(Collected data entries)
=======
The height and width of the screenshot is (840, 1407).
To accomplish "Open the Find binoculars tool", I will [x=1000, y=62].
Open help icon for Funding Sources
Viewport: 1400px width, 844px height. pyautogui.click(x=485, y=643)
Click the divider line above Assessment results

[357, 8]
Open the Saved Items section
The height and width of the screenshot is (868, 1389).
=======
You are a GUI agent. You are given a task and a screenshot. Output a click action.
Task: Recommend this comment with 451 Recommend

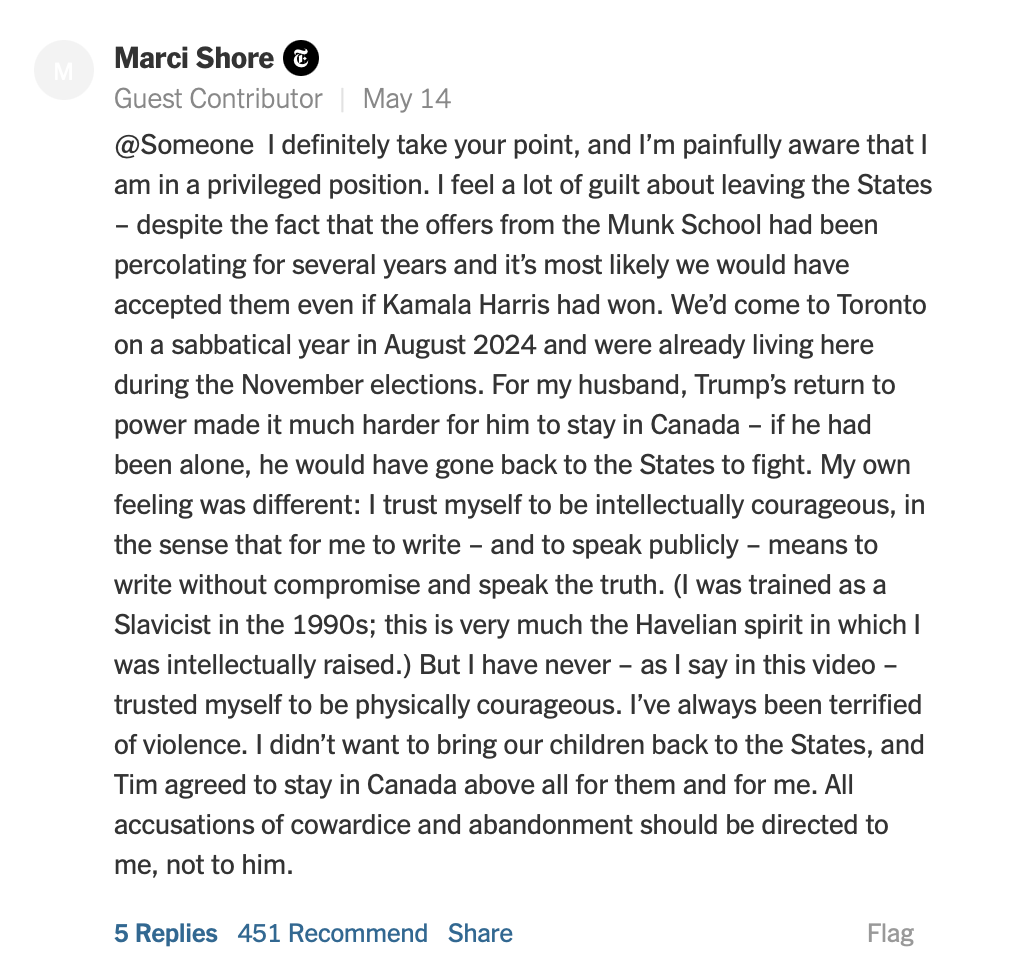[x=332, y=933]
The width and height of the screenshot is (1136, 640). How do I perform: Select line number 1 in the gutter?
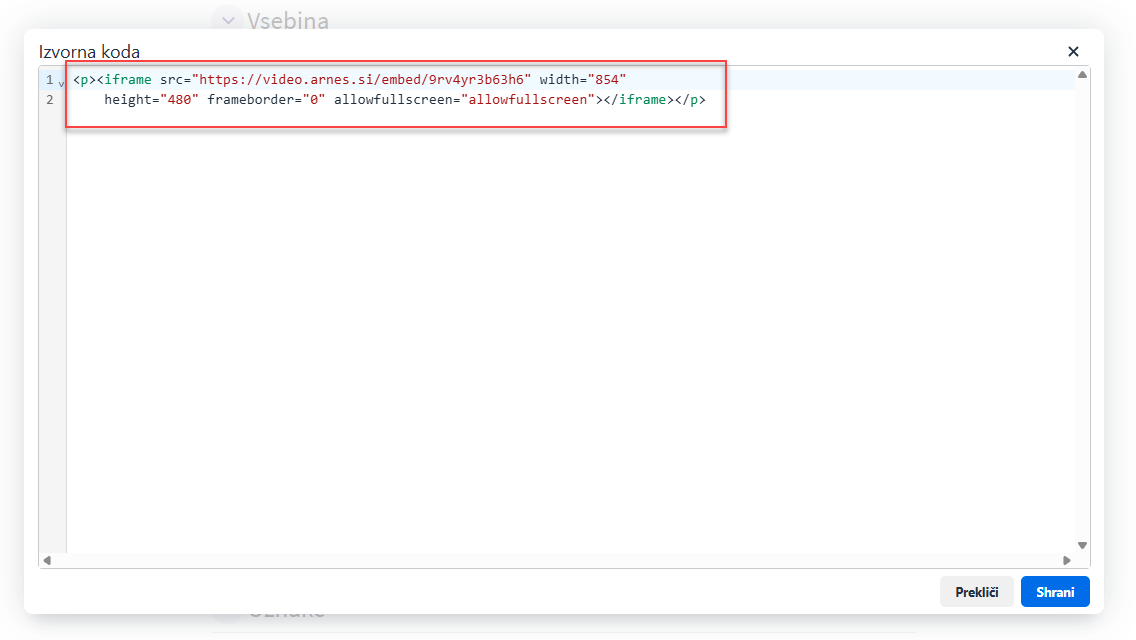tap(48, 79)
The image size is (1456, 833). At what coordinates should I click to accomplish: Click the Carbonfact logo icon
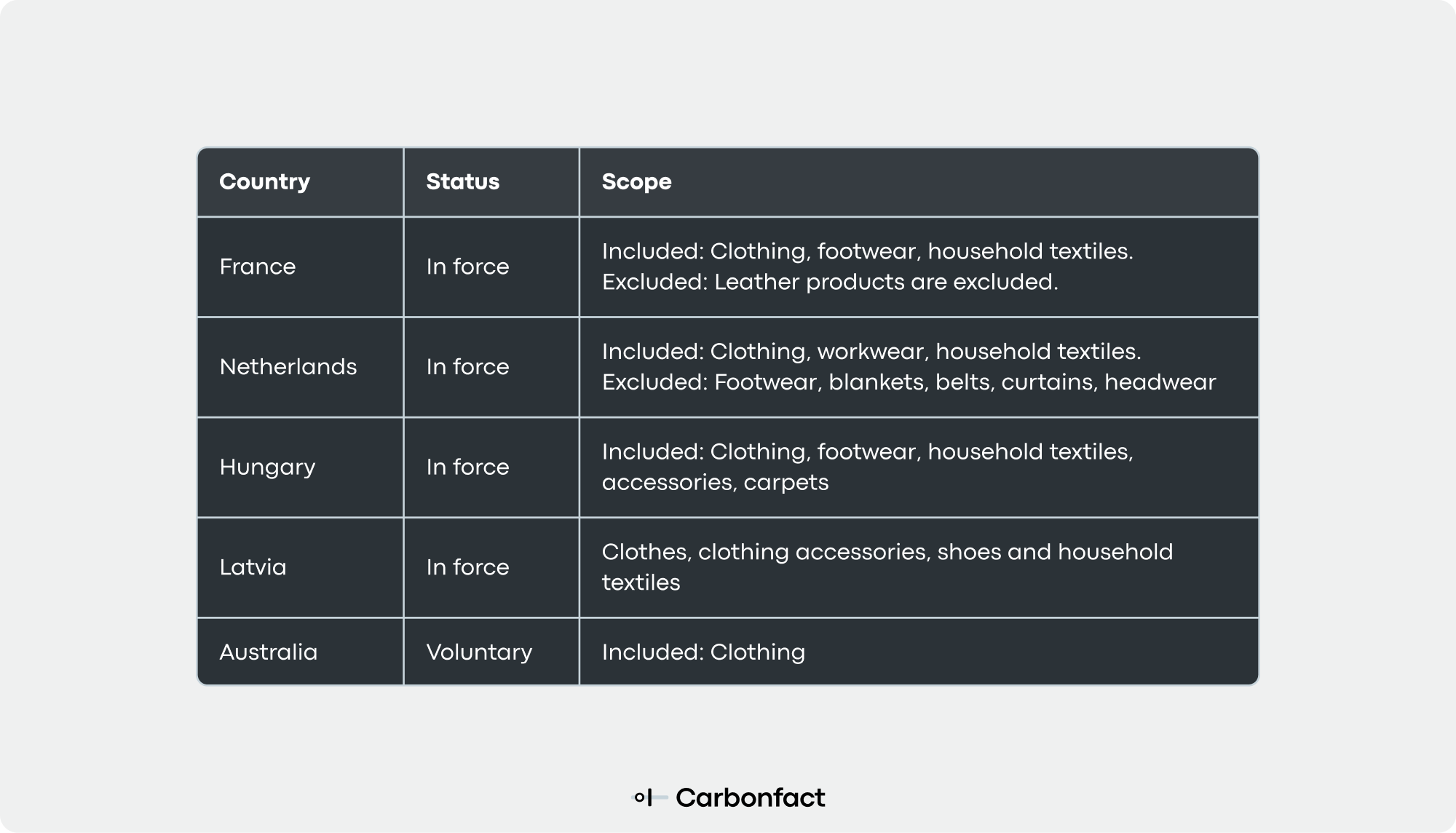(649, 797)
=======
*Prompt*:
Going back over the entries above, copy word for word every line from the one that has "Open help icon for Funding Sources" on through the one that has "The height and width of the screenshot is (868, 1389).".

*Response*:
Open help icon for Funding Sources
Viewport: 1400px width, 844px height. pyautogui.click(x=485, y=643)
Click the divider line above Assessment results

[357, 8]
Open the Saved Items section
The height and width of the screenshot is (868, 1389).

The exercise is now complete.